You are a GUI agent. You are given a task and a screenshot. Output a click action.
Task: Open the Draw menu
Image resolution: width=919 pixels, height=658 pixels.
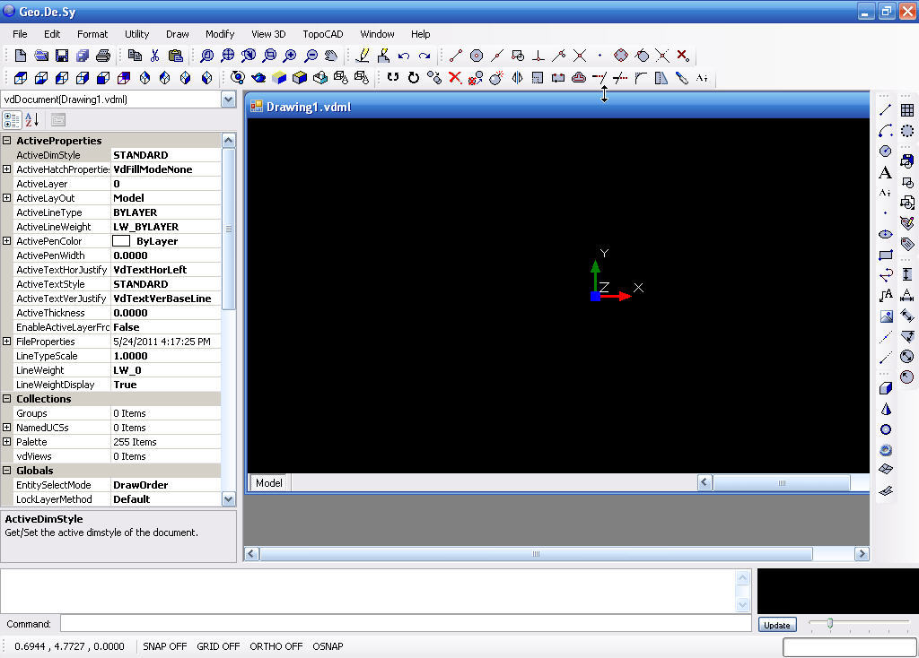tap(177, 34)
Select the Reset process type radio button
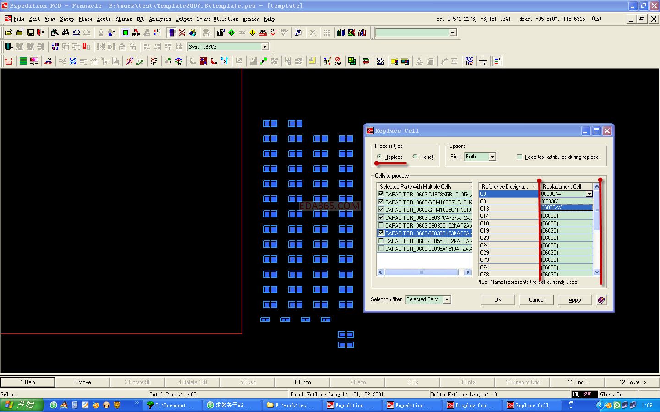660x412 pixels. point(415,157)
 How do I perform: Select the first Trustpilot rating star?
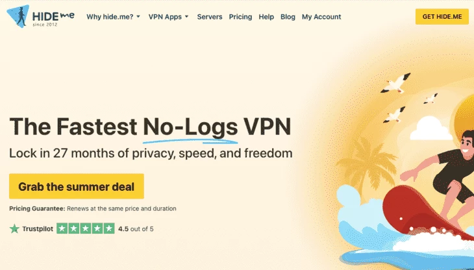[62, 228]
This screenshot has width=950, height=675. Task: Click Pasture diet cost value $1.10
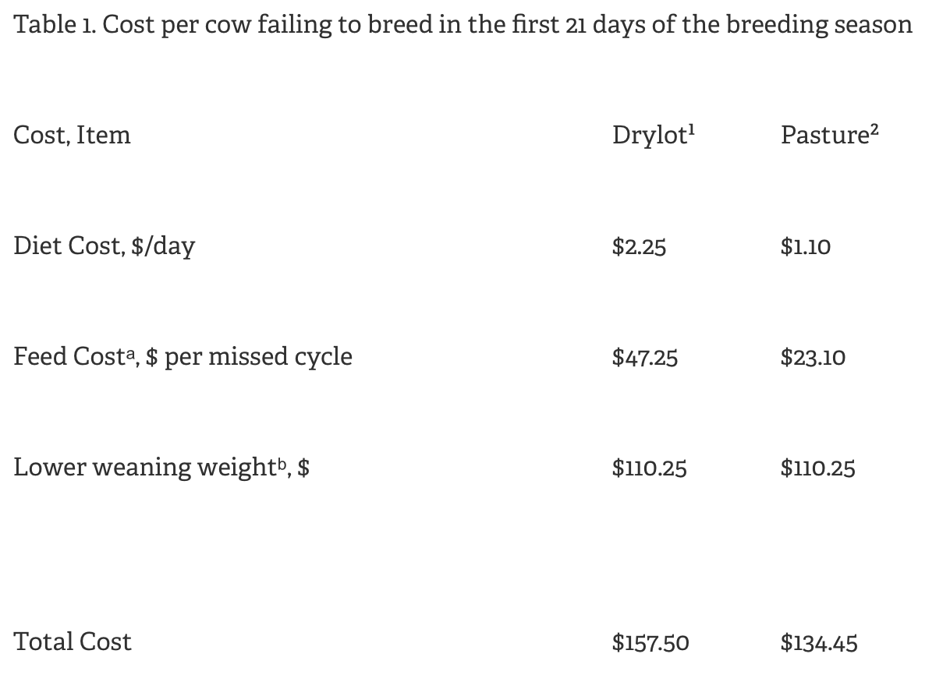click(806, 248)
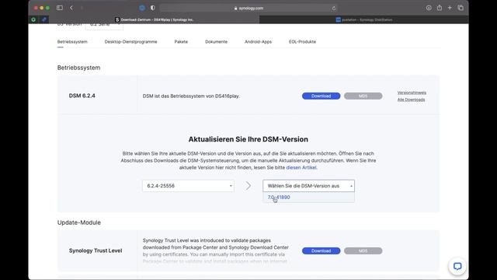Open the Safari downloads icon
The image size is (497, 280).
(x=429, y=8)
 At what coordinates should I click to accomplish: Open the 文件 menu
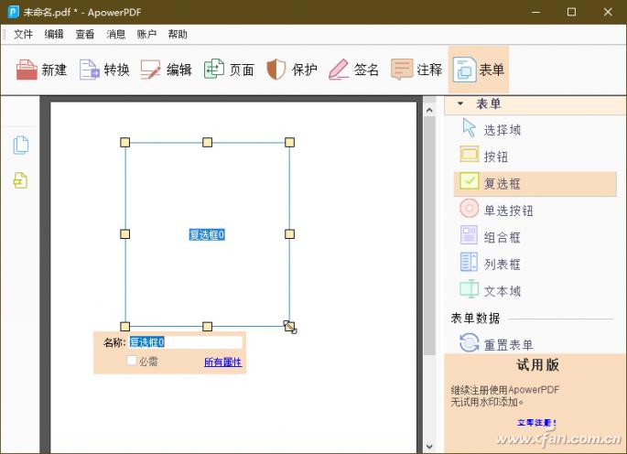tap(23, 34)
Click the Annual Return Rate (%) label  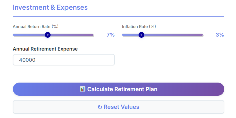[36, 27]
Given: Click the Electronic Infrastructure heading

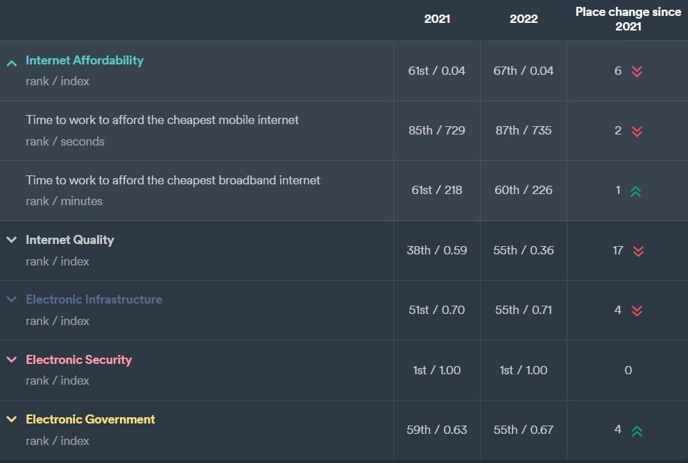Looking at the screenshot, I should (x=94, y=299).
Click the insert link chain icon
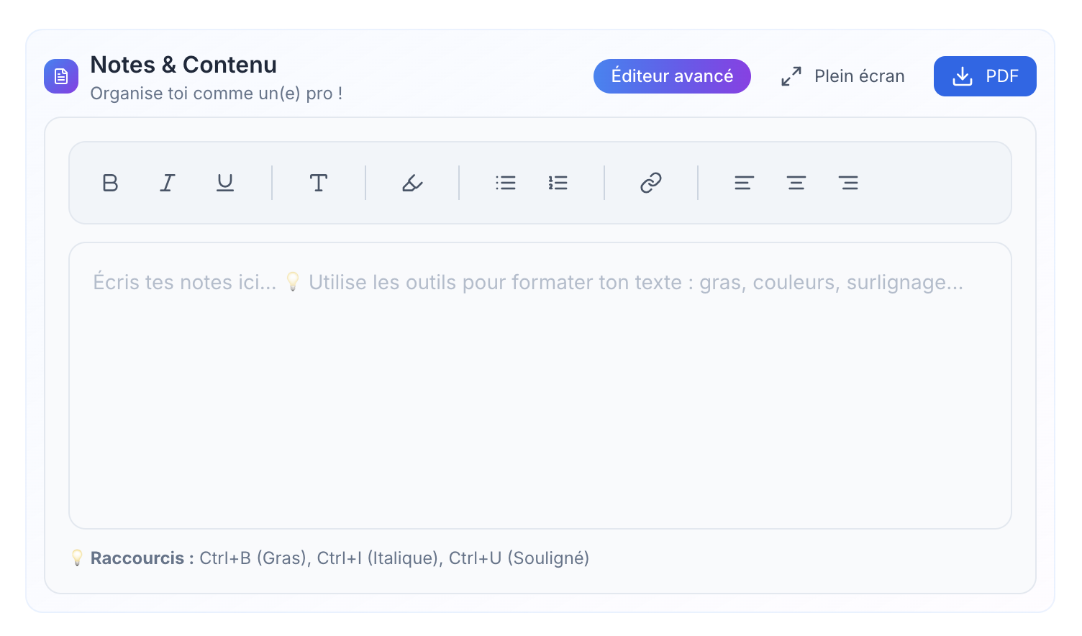The width and height of the screenshot is (1082, 636). coord(651,183)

--------------------

*TASK STATEMENT*
Exactly the lines from the line with "Given: Click the" through the end of the data are to be reproduced, and no picture is to be included.

*RESPONSE AREA*
Given: Click the Electronic Infrastructure heading

Looking at the screenshot, I should (x=94, y=299).
Click the insert link chain icon
The width and height of the screenshot is (1082, 636). coord(651,183)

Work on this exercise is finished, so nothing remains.